Sur son site Web, l’ufologue Patrick Gross écrit que selon plusieurs textes anciens en sanscrit, trouvés il y a quelques années par des chercheurs occidentaux dans un temple du sud de l’Inde, les vimanas étaient des engins volants, sans toit ou cockpit, qui ne correspondent pas strictement aux OVNIs car leur vol est décrit comme limité à l’atmosphère terrestre.

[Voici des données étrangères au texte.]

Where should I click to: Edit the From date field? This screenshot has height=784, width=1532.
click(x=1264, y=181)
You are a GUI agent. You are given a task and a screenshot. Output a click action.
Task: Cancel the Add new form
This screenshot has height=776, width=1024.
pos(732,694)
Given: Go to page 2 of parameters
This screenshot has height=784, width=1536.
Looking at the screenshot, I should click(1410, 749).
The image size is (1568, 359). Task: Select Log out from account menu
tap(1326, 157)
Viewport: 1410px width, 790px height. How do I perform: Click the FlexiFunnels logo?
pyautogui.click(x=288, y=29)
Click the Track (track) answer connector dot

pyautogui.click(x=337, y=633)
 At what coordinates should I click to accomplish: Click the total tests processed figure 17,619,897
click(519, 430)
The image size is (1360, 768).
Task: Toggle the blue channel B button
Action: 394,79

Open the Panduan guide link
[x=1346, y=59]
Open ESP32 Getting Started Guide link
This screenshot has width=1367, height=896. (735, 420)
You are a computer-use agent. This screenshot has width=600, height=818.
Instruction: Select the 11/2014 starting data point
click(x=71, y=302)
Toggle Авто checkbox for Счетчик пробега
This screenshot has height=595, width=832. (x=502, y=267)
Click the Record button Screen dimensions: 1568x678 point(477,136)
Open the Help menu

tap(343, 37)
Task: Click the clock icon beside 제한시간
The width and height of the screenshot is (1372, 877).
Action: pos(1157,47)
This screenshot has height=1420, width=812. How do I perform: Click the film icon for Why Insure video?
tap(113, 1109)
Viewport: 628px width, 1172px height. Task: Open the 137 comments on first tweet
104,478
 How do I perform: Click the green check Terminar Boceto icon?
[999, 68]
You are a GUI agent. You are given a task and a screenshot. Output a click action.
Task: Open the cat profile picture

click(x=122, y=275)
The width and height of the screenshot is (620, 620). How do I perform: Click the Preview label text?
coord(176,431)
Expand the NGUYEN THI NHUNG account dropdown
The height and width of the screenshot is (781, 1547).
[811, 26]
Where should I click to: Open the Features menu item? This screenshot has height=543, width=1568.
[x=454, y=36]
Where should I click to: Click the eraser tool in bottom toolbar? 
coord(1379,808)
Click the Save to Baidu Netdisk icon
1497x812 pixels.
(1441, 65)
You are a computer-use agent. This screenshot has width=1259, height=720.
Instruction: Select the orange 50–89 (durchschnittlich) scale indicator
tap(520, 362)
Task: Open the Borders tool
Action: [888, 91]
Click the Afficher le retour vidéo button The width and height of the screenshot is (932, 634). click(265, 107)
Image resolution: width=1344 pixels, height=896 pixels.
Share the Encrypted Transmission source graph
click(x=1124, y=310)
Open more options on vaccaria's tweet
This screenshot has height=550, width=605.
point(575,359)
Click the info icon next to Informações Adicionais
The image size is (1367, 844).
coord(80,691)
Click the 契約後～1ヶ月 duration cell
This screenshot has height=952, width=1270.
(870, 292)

Le Dr Roberto Pinotti, un scientifique italien, tint une conférence le 12 octobre 1988 en Inde à la World Space Conference à Bangalore. Il se référait à plusieurs textes anciens pour expliquer que les anciens dieux et héros indiens menaient des combats aériens armés. Les armes consistaient, selon les textes, en 7 types de miroirs et de lentilles utilisés en défensive et en offensive. Le miroir « Pinjula » aurait offert un bouclier visuel protégeant le pilote contre des rayons destructeurs, et le « Marika » aurait été utilisé pour abattre les engins volants ennemis. Le Dr Pinotti déclare que ces armes « ne semblent pas très différentes de ce que nous avons par les technologies laser ».Les engins seraient faits de métaux particuliers capables d’absorber la chaleur, nommés « Somaka, Soundalike et Mourthwika ». Selon le Dr Pinotti, « les principes de propulsion, selon les descriptions qui sont faites, peuvent être définies comme électriques et chimiques, mais l’énergie solaire semble aussi en faire partie ». D’autres scientifiques auraient émis l’idée que les engins seraient propulsés par un système utilisant les ions de mercure.Le Dr Pinotti conclut que l’ancienneté de ces descriptions et les ressemblances avec nos technologies modernes indiquent que l’Inde avait connu il y a des milliers d’années une civilisation supérieure, aujourd’hui oubliée. A propos d’une connexion extraterrestre, il suggère que l’humanité n’est pas à l’origine de ces technologies.